Par moments, les personnes interrogées perdent leur calme. Netanyahou évoque une chasse aux sorcières. «Des conneries totales», fulmine son épouse Sara, à qui le documentaire accorde un rôle central. «Pour je ne sais quelle raison, les journalistes internationaux s’intéressent peu à Sara. La couverture des infos au Moyen-Orient est très machiste et centrée sur les hommes et leurs luttes. Israël, en revanche, les perçoit –à juste titre– comme un couple de pouvoir. Sara sait à tout moment où son époux se trouve. C’est elle qui détermine s’il peut faire confiance à quelqu’un ou non, et elle avalise chaque grande décision. C’est ça, le pouvoir.»

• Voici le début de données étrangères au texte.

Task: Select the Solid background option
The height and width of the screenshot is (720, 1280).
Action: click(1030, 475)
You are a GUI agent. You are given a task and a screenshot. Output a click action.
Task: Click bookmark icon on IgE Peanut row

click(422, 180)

«Des interrogatoires comme ceux montrés ici ne seraient plus possibles aujourd’hui.»

Homme du chaos

Les affaires de corruption ne sont un secret pour personne. Pourtant, en décembre 2022, Netanyahou est parvenu pour la sixième fois à endosser le costume de Premier ministre. «C’est un politicien hors pair et le chef de gouvernement le plus longtemps en poste. Il connaît la loyauté et les sensibilités de chaque homme politique. Personne ne connaît et ne manipule mieux le système que lui. Mais sa plus grande compétence est de savoir transformer la peur israélienne en avantage politique, assure la réalisatrice. Ami Ayalon, ancien directeur du Shin Bet (NDLR: les services de renseignement israéliens), m’a confié: « Nous, les Juifs d’Israël, avons toujours peur, et lui, il nous donne chaque jour le sentiment que la Shoah n’est pas terminée. Netanyahou se présente comme M. Sécurité. A propos de l’attaque du Hamas du 7 octobre 2023, il affirme simplement que, sans lui, cela aurait été bien pire encore. »»

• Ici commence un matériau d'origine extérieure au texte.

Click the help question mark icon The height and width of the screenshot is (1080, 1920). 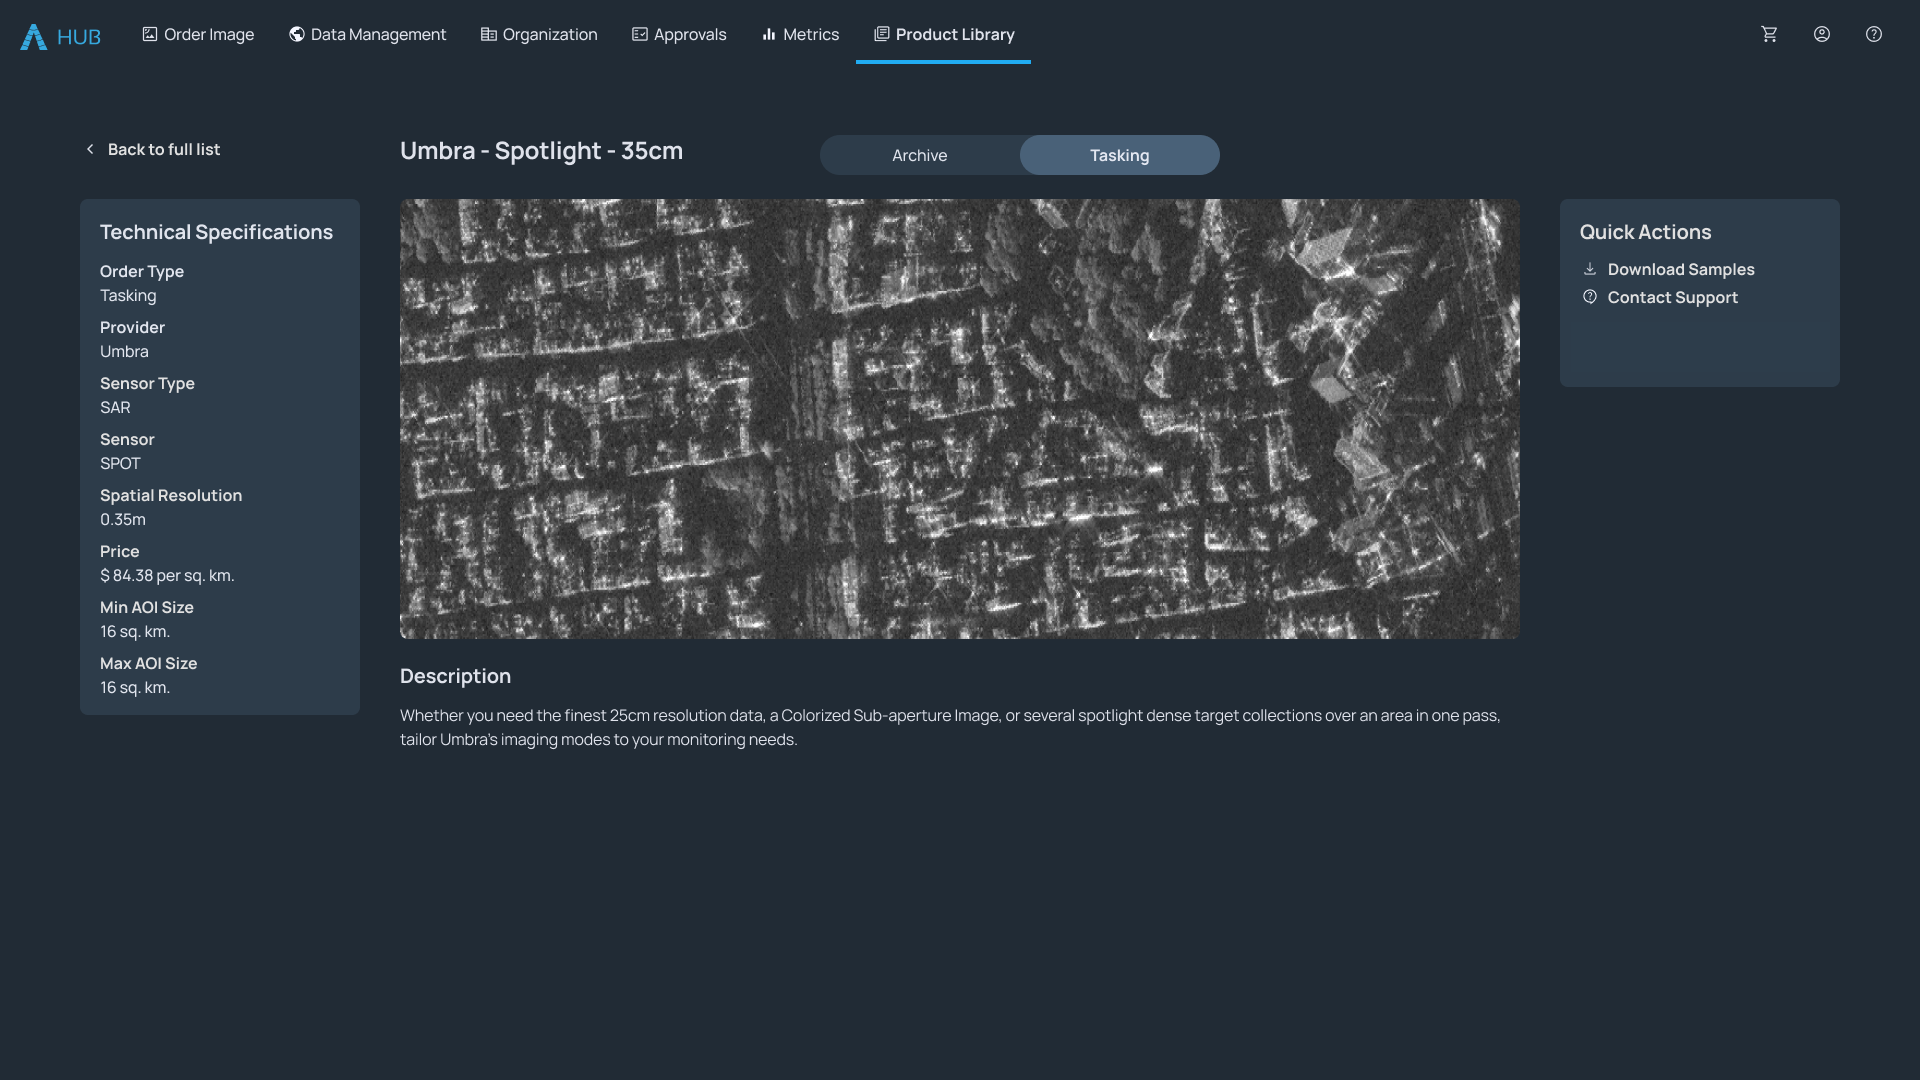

Selon Alexis Bloom, le Premier ministre israélien ne survit que grâce au chaos: «Il ne peut pas prospérer dans une démocratie pacifique. Il a besoin de guerre. Il a besoin de peur. Les gens doivent ressentir que lui seul peut les sauver.»

Plusieurs personnes avancent, dans The Bibi Files, que la guerre à Gaza ne peut être dissociée de la tentative de Netanyahou de rester au pouvoir et d’échapper à ses procès. «Il n’a pas déclenché la guerre pour son propre bénéfice politique. Le 7-Octobre a eu lieu, puis il a pris des mesures de représailles. La véritable question est plutôt de savoir si la poursuite de la guerre et du chaos joue en sa faveur et lui permet de rester Premier ministre. Il est extrêmement difficile de renverser un chef de gouvernement en temps de guerre. Peu de gens considèrent ça comme une décision judicieuse.»

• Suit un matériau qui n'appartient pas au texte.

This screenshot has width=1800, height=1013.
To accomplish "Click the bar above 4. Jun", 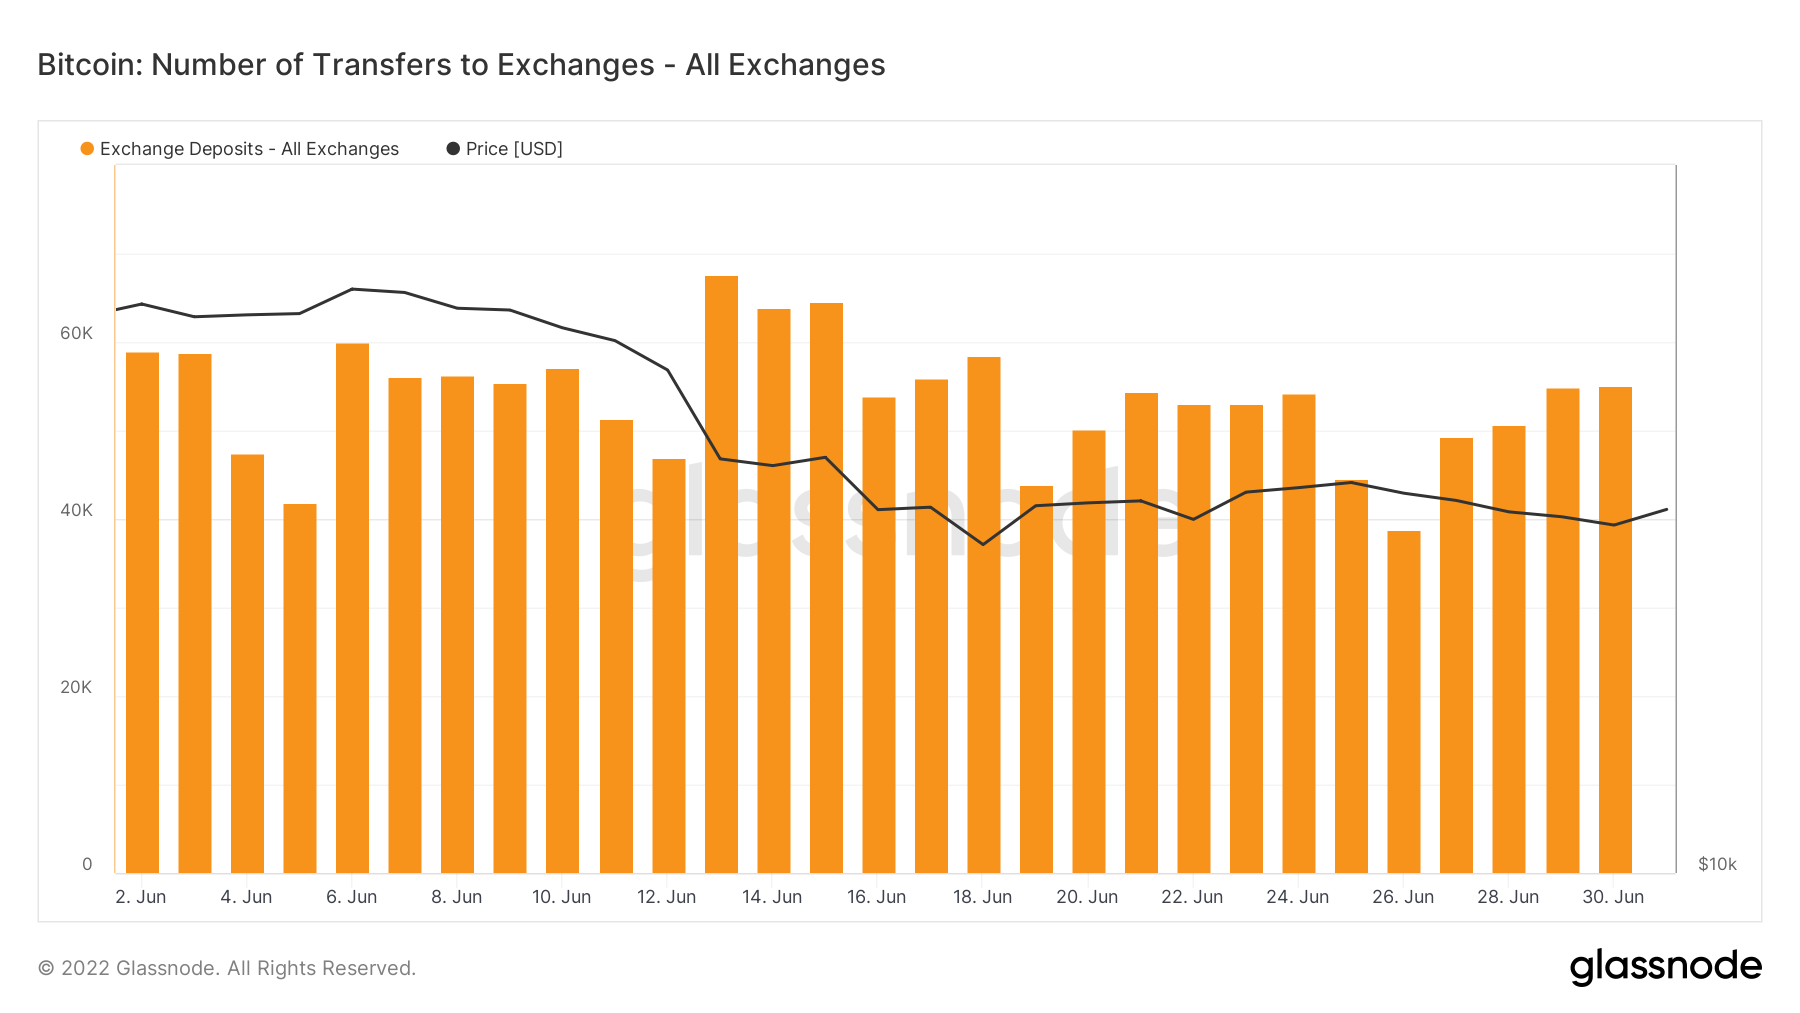I will tap(247, 664).
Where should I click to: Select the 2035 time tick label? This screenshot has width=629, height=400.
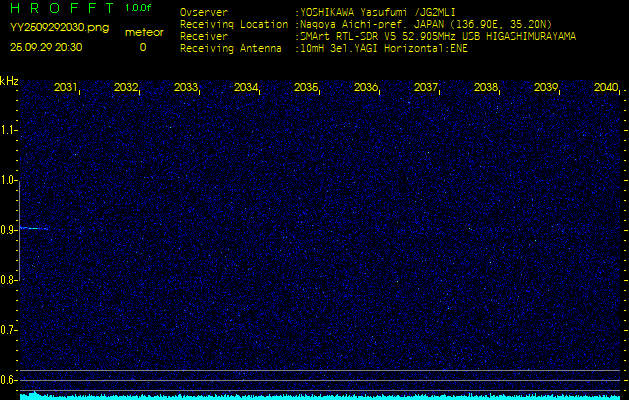[306, 88]
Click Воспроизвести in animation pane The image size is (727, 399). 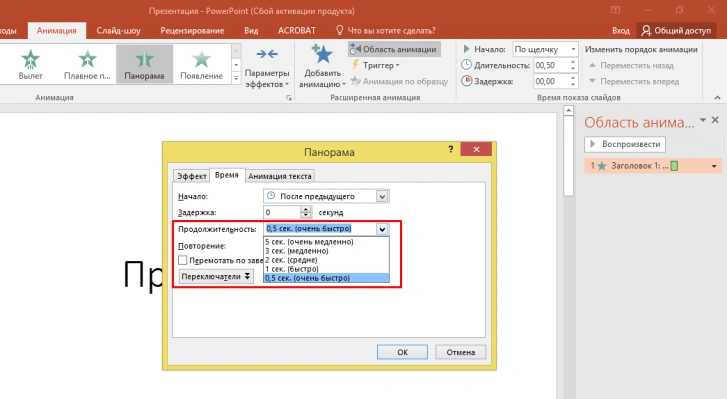(x=625, y=144)
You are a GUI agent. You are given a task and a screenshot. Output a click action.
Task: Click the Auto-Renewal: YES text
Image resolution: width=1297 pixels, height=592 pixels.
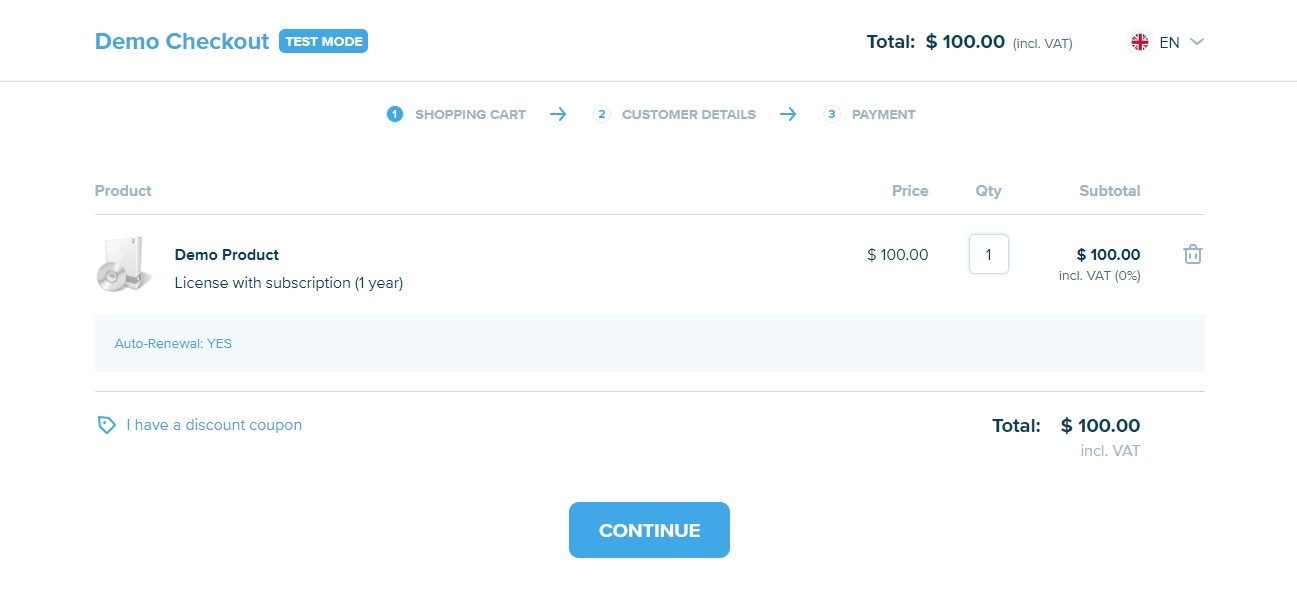pyautogui.click(x=173, y=343)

Quoi qu’il en soit, des preuves accablantes démontrent que Netanyahou veut à tout prix rester au pouvoir. Avant même le 7-Octobre, il était déjà très clair qu’il était prêt à aller extrêmement loin. Ronen Bar, récemment limogé de son poste de chef du Shin Bet, a déclaré que «Bibi» lui avait demandé d’inventer des raisons de sécurité pour éviter de témoigner devant le tribunal.

Démocratie fragile

La justice a pris les affaires de corruption de Netanyahou au sérieux; les interrogatoires de police montré dans le documentaire sont particulièrement musclés. Un signe que la démocratie fonctionne encore en Israël? Alexis Bloom hésite: «Peut-on vraiment parler de démocratie lorsqu’il est question d’occupation? La démocratie israélienne est extrêmement fragile et échoue sur tous les plans. La situation a radicalement changé. Autrefois, Netanyahou chantait les louanges du système judiciaire israélien; aujourd’hui, il en limite les pouvoirs. La police que l’on voit dans mon film n’est plus en position de force. Itamar Ben-Gvir, leader de l’extrême droite, dirige désormais la police en tant que ministre de la Sécurité nationale. Des interrogatoires comme ceux montrés dans le documentaire ne seraient plus possibles aujourd’hui.»

Au cours des auditions, les Netanyahou semblent ne voir aucun mal à leurs agissements. «Je crains que le couple ne se sente réellement persécuté par ce qu’il appelle l’Etat profond. Benjamin Netanyahou dit aux enquêteurs qu’il aurait pu gagner des millions de dollars dans le secteur privé, mais qu’il a choisi de servir Israël. Il est plus facile d’être un bon menteur lorsqu’on croit soi-même à son mensonge», conclut la réalisatrice.